[Doc-SIG] Cross-reference proposal

Tony J Ibbs (Tibs) tony@lsl.co.uk
Thu, 10 Feb 2000 12:30:39 -0000


Ka-Ping Yee reiterated a list of possible things to autodetect:
>     1. dotted.references to classes or functions in other modules
>     2. dotted.references to class methods or attributes
>     3. references() to class methods or functions
>     4. references to class names in the local module
>     5. references to argument names in function and method docstrings

> The question to ask, then, is: Of these cases, for which are there
> likely to exist situations where the cross-reference is misleading?

		He then guesses my answers, but I'm going to ignore that...

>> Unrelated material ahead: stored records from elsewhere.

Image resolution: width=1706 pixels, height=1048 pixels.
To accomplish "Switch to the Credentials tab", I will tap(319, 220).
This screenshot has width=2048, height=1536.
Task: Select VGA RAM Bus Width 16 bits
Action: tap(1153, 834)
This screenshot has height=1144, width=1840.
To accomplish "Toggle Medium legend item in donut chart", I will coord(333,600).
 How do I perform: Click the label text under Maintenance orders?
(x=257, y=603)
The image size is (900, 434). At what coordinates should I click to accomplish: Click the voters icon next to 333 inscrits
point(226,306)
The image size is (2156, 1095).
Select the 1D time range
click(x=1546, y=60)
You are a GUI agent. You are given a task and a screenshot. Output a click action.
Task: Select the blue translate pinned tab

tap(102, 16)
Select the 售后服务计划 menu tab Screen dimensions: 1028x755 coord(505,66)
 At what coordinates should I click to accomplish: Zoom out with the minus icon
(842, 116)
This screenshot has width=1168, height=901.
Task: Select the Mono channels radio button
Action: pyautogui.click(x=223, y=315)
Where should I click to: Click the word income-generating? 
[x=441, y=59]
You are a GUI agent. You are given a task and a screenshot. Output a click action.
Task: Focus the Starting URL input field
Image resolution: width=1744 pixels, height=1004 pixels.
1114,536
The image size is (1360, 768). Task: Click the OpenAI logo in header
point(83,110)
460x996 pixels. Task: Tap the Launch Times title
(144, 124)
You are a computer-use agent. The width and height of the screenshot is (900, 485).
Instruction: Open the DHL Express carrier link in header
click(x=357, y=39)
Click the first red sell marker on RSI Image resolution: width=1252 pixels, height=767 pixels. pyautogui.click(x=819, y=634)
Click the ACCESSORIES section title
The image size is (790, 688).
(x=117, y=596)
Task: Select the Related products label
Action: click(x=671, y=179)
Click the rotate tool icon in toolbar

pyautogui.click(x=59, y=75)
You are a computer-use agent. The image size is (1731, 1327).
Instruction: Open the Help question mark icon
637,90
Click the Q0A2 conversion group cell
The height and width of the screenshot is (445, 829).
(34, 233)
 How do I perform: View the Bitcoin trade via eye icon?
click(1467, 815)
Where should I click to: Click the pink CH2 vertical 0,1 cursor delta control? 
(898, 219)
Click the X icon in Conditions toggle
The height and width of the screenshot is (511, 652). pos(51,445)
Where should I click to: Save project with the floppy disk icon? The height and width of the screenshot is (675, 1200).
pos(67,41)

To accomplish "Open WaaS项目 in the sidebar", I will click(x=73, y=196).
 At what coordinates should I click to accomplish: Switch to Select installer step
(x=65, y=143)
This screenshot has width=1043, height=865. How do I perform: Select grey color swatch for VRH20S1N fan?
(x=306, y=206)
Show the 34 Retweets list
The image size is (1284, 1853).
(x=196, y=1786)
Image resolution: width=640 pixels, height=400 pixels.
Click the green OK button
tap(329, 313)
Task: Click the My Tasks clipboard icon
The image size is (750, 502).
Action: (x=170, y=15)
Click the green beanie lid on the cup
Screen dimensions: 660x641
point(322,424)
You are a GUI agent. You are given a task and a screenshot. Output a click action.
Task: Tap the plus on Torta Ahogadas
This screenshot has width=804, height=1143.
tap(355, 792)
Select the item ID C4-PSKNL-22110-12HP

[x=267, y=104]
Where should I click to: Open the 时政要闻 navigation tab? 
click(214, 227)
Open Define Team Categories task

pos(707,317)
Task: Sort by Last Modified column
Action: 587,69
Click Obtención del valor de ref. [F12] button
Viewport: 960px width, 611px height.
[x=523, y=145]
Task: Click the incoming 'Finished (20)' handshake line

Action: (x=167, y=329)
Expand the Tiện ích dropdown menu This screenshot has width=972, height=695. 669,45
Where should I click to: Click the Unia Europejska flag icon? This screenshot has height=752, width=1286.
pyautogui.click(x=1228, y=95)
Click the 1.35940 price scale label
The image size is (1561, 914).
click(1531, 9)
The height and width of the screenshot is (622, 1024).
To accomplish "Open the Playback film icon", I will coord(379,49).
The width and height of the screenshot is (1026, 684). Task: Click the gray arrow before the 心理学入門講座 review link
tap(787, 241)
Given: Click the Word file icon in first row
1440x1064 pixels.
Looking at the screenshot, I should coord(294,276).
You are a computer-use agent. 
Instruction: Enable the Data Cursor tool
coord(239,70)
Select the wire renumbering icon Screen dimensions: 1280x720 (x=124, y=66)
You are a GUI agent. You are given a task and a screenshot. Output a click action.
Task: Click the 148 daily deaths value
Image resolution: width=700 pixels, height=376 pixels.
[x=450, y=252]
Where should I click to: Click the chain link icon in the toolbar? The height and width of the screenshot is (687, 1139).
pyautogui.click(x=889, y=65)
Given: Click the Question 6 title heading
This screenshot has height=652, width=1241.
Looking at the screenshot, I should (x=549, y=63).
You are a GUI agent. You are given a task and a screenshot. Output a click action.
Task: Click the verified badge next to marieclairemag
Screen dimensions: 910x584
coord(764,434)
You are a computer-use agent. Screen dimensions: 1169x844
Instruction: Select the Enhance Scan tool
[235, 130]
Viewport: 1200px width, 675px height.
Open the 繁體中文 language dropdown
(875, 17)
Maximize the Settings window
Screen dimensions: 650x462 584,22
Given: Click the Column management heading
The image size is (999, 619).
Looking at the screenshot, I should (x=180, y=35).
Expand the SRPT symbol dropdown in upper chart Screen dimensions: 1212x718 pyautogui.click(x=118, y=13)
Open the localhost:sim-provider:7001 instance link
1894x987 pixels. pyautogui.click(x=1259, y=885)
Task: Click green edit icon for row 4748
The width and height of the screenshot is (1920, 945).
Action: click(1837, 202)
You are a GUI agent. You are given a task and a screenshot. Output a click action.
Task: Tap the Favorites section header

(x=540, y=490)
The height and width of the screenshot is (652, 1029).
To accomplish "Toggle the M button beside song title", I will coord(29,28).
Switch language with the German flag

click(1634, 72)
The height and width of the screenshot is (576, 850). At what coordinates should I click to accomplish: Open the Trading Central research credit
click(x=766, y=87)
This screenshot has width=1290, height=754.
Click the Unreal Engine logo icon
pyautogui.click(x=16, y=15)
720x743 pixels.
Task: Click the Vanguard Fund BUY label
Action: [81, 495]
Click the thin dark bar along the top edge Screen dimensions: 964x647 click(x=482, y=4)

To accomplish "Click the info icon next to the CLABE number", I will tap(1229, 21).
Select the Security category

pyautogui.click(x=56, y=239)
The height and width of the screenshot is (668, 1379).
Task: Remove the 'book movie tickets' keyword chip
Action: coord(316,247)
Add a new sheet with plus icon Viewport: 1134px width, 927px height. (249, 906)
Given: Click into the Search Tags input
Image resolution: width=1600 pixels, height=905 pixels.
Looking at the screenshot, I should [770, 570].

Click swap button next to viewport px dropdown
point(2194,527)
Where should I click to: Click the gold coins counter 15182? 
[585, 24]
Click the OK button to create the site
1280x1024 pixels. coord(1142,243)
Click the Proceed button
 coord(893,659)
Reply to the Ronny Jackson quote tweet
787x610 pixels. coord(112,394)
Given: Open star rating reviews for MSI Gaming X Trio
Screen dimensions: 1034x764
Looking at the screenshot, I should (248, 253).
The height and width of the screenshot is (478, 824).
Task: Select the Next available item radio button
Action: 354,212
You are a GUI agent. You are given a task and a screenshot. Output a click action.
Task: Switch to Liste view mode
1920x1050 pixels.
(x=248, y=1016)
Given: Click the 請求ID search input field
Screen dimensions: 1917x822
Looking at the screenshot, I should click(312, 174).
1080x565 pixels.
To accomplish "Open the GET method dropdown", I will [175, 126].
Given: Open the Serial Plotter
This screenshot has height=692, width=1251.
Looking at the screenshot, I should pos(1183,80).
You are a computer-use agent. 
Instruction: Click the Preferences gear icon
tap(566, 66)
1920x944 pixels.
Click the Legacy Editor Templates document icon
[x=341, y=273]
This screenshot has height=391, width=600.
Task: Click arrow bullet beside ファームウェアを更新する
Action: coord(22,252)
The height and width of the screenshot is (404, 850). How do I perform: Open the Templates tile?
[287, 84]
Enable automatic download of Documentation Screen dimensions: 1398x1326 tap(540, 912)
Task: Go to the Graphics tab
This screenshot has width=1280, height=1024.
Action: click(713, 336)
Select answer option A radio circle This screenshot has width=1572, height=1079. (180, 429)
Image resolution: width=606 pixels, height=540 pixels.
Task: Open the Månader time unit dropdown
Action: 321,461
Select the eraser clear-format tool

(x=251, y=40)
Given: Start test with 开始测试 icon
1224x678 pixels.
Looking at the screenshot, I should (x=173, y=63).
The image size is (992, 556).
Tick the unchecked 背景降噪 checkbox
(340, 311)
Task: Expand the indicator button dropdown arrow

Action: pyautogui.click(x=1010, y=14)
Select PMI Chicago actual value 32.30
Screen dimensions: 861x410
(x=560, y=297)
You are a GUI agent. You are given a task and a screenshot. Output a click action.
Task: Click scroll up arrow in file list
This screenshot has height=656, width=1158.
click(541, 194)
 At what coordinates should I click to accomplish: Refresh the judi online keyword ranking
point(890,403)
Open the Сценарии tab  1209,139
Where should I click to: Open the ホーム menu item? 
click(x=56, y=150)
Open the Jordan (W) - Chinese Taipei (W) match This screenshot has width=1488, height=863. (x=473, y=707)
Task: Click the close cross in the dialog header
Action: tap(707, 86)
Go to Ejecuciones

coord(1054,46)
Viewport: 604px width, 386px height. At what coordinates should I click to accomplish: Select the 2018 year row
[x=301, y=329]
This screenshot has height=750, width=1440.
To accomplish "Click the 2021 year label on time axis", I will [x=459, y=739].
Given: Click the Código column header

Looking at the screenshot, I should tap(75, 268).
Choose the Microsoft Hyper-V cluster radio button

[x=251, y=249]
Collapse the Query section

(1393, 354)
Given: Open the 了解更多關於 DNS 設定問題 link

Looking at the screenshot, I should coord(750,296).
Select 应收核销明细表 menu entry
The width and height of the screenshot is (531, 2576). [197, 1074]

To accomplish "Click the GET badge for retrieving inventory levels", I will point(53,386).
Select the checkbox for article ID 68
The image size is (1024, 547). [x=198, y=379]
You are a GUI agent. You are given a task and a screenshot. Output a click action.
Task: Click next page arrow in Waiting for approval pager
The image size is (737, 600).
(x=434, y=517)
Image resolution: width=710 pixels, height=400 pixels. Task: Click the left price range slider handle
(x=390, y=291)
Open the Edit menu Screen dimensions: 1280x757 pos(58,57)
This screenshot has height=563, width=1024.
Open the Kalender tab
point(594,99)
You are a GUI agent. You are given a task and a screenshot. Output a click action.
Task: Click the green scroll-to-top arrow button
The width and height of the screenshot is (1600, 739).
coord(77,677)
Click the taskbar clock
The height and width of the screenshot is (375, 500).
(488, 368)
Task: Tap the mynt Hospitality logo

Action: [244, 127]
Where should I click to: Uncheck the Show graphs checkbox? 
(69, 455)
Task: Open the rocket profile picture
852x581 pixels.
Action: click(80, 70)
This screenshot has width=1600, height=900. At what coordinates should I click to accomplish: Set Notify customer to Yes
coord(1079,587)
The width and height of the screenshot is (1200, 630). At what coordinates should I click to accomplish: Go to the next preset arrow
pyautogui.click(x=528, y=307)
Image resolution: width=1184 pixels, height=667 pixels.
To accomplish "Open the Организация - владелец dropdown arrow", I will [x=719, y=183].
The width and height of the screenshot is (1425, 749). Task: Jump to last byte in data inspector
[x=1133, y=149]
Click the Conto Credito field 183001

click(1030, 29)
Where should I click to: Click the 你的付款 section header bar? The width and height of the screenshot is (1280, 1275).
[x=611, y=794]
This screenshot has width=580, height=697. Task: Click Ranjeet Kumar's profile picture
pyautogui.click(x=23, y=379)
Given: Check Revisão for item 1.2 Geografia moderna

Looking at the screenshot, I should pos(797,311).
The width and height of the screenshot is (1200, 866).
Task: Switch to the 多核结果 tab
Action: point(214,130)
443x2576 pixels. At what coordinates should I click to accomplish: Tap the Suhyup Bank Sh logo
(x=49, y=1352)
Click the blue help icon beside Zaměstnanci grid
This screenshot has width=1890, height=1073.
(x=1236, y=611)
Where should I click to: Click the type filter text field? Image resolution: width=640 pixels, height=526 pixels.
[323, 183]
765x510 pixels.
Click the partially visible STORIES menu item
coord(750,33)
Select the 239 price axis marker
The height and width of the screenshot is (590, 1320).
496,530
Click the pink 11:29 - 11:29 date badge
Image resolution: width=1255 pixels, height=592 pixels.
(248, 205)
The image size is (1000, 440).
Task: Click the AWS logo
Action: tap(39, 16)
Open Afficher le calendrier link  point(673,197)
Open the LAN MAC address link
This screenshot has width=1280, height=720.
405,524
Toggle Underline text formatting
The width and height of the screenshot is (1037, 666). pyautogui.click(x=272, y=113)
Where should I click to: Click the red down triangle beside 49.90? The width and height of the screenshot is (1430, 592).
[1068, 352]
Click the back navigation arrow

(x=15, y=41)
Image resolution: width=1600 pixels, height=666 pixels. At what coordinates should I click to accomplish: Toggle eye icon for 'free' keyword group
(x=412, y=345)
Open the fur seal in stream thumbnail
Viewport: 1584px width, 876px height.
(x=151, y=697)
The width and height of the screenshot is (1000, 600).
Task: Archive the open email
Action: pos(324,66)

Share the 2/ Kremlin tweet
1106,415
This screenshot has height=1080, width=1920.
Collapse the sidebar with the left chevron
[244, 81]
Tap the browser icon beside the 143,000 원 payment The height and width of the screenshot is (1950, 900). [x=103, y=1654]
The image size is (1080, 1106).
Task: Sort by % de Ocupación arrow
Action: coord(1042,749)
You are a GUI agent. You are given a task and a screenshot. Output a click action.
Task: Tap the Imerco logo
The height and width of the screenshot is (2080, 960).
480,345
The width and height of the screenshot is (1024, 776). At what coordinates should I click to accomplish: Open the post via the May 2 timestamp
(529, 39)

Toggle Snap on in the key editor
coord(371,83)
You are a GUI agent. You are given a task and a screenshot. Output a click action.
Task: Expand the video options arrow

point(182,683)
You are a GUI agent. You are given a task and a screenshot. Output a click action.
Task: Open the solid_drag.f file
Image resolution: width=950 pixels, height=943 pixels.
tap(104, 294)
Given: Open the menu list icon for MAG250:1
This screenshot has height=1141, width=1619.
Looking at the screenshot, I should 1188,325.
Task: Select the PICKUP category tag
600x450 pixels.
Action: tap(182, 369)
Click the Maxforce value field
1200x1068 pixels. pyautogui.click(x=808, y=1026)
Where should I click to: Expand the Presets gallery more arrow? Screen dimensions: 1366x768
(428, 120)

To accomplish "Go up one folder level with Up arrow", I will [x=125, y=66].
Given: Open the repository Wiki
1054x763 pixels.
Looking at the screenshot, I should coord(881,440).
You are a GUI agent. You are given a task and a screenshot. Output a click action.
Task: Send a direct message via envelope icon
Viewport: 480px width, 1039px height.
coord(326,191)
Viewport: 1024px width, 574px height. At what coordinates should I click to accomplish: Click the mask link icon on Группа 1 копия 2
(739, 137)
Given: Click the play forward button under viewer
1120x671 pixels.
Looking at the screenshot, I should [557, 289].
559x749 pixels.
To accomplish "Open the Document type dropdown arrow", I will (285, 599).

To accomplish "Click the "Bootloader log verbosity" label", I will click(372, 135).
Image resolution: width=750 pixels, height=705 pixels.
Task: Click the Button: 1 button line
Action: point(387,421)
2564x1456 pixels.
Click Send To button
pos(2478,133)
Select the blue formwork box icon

Hmm. There are two answers:

T1. In "marked up" docstrings, none of the above should be autodetected.
I'll get into why below, but basically mark it down as "I'm paranoid" for
the moment.

T2. In docstrings with no markup, I think you should be able to do what you
like, and although 3..5 may be risky, the benefit probably outweighs the
problem (i.e., I'll put up with spurious references IN THIS CASE so I can
get the correct ones as well). It might be polite to put a note at the top
of the page saying that the markup is autogenerated, though, so that people
don't blame the original author of the doc string for any mistakes (that's
politeness to those of us with ego!).

Expanding on T1 above. As you posit, 5 is generally dangerous. I hope I
demonstrated (elsewhere, "London") that 4 is equally dangerous, and I reckon
I can come up with other cases (than "OS(GB)") why 3 is dangerous too. But
note that 1 and 2 are dangerous as well - english allows acronyms with "."
as well as without (so NASA and BBC don't have dots, but N.B. does, and
there are better examples which unfortunately I can't call to mind - try
looking up a good style guide to publishing and I'm sure it will have
examples).

My *general* point is that, given the nature of the english language, it is
*impossible* to *guarantee* that you will get it right, however complex the
rules you produce. Now, for case T2 that's OK - we're trying to generate
something from nothing, and I personally am willing to accept mistakes. But
for T1 you're messing with someone's (hopefully) lovingly crafted text, and
I refer you back to my previous points (and Eddy's too).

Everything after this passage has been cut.